Exactly the lines from the one holding "Close the Открытие Сеанса с ЭБУ window" through the final line of the data are wanted, copied as written.
......
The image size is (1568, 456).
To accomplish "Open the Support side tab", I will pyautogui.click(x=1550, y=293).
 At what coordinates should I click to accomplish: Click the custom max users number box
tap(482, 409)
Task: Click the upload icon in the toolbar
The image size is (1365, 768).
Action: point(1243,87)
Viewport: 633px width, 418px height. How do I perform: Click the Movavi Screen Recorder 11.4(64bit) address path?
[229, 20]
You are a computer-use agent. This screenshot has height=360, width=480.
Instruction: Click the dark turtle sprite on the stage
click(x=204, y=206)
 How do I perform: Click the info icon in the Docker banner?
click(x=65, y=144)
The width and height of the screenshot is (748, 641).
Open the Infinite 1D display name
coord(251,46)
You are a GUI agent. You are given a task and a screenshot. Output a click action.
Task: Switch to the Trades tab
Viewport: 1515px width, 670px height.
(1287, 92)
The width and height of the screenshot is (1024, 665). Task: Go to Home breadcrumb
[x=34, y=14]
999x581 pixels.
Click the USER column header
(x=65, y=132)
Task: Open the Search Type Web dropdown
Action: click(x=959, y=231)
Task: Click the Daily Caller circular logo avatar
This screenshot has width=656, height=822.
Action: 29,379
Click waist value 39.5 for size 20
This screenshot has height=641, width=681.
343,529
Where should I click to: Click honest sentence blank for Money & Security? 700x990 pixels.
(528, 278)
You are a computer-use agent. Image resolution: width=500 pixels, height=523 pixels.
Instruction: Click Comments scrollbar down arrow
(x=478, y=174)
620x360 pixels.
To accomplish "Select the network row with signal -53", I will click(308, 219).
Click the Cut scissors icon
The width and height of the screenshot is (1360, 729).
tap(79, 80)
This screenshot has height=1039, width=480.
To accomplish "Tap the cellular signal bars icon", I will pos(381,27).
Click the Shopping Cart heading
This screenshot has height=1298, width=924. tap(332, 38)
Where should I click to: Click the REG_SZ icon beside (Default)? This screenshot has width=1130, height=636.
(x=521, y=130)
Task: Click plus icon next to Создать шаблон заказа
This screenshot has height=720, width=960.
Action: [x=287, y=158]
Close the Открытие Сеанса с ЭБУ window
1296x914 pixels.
......
*Response box*:
Close the Открытие Сеанса с ЭБУ window
1296x914 pixels.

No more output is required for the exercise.